Your task is to transcribe, word for word, the line containing "Click the green Text Us phone icon" and all lines that follow it to the end of the entries. Leave out the pictures.
(Source information)
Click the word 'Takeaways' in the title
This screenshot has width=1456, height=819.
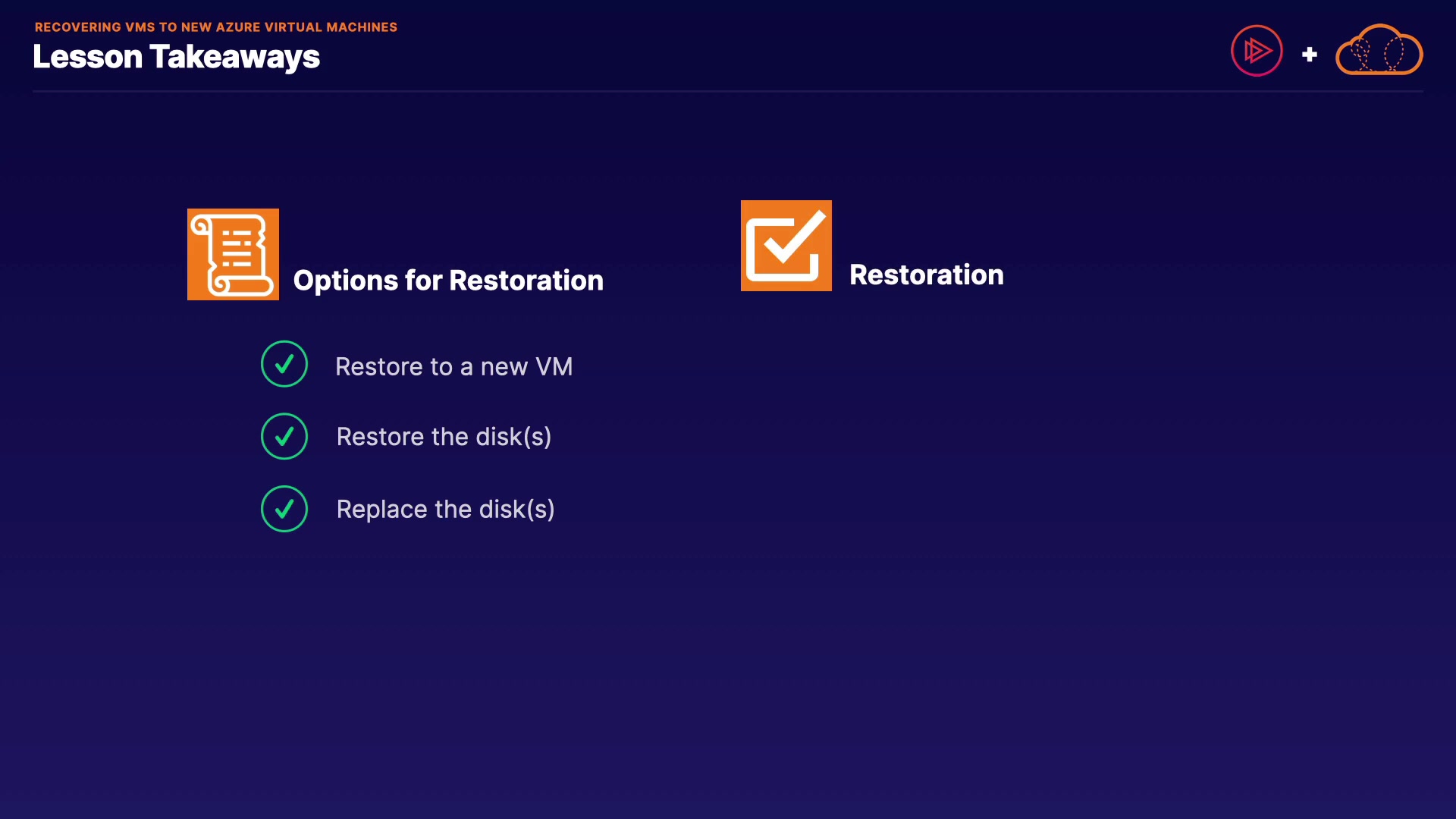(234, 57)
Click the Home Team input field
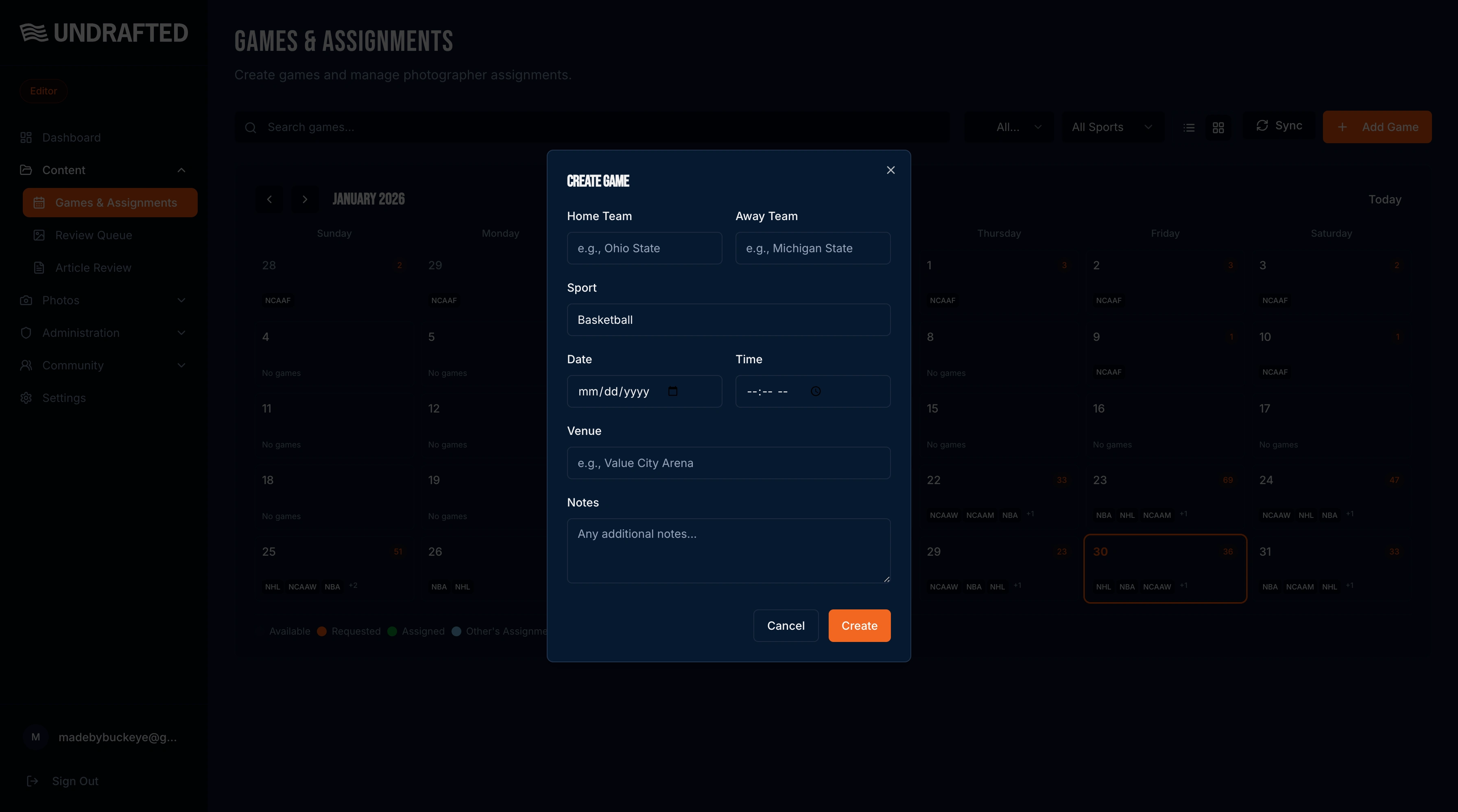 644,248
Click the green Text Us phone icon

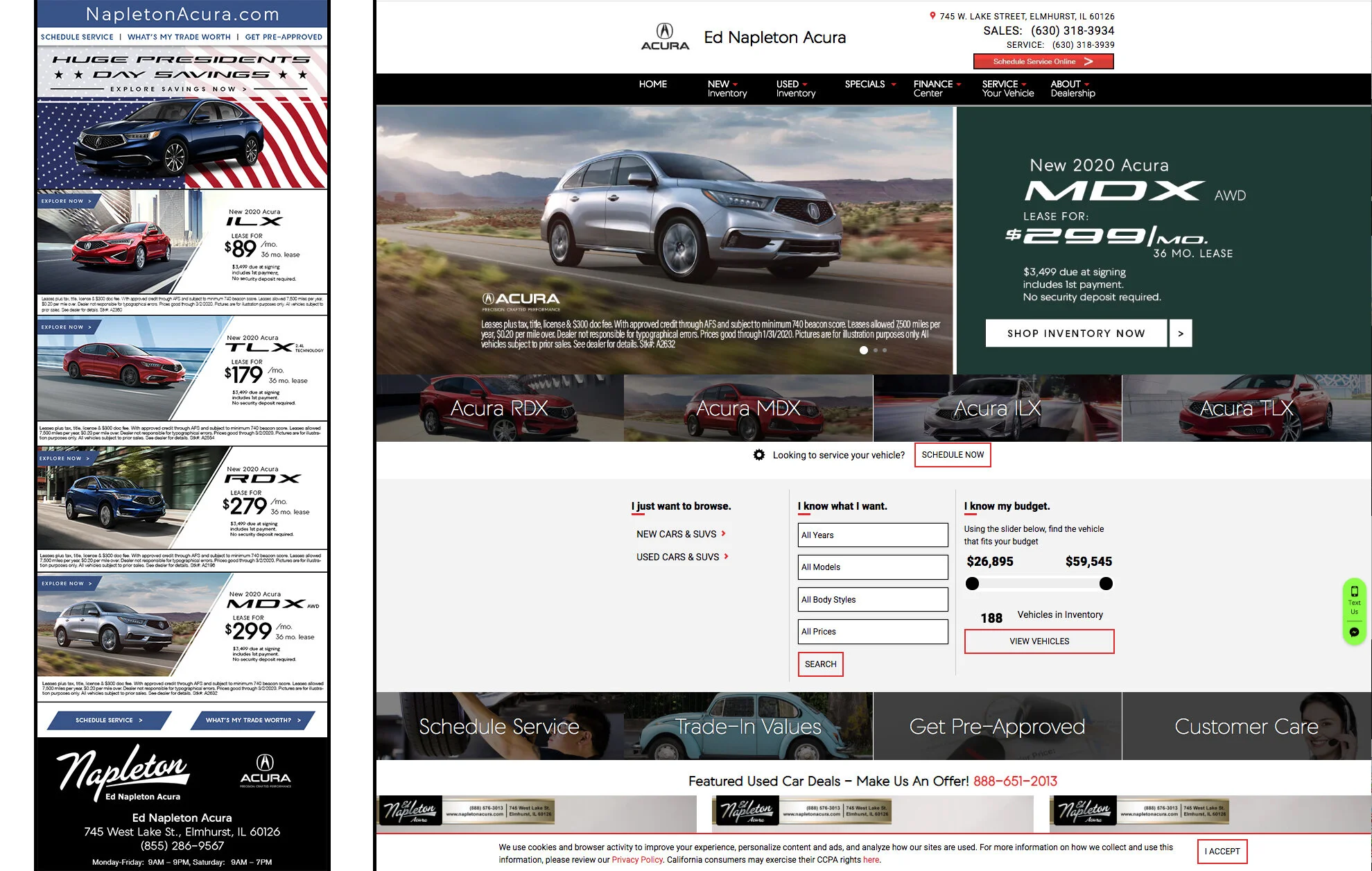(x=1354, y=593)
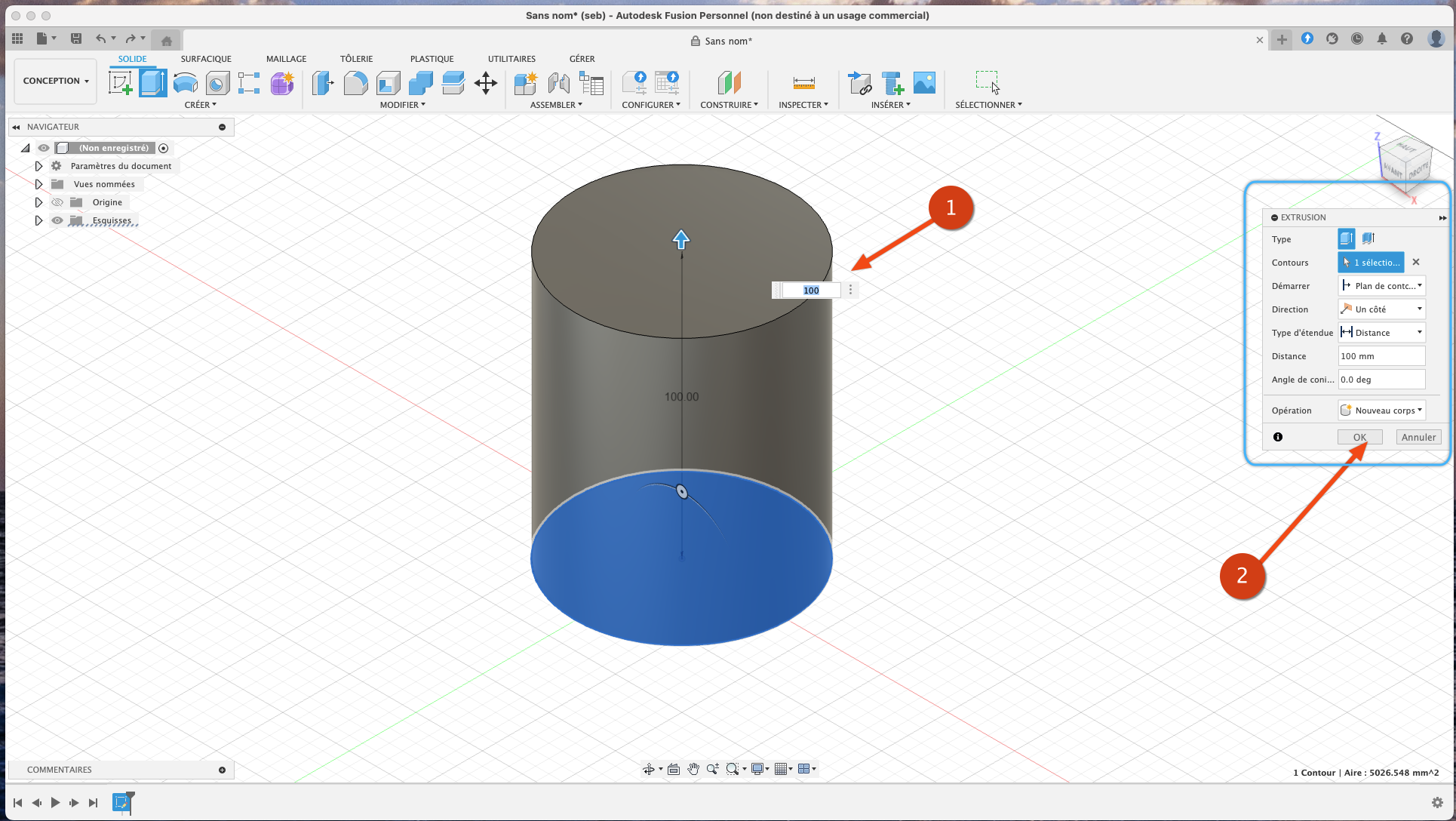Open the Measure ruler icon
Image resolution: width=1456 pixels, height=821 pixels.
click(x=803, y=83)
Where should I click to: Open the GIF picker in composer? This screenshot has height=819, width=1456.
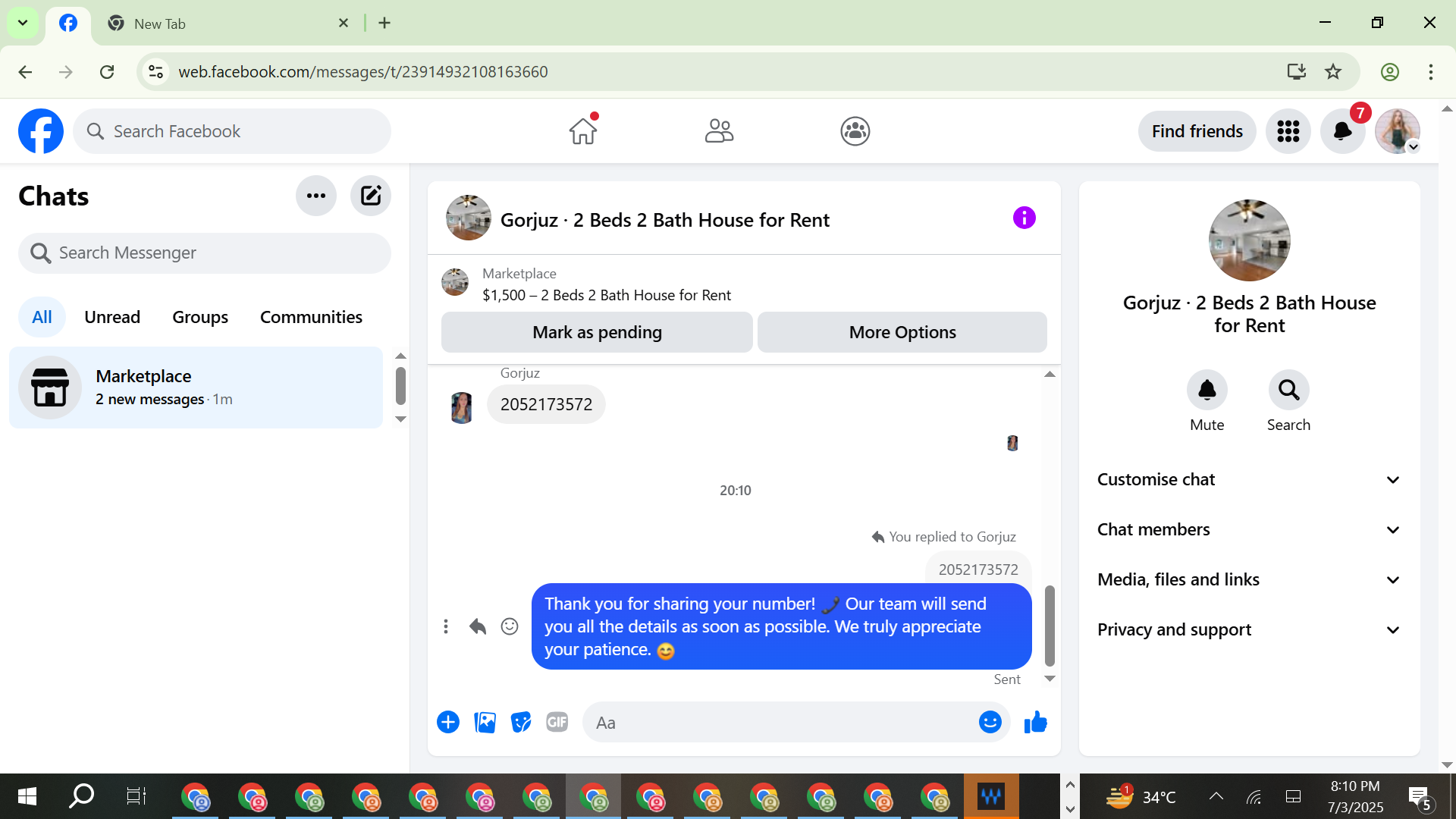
(End Source information)
• Your response:
Click the green Text Us phone icon

(x=1354, y=593)
Open the Measure ruler icon
Image resolution: width=1456 pixels, height=821 pixels.
click(x=803, y=83)
Where should I click to: Open the GIF picker in composer? This screenshot has height=819, width=1456.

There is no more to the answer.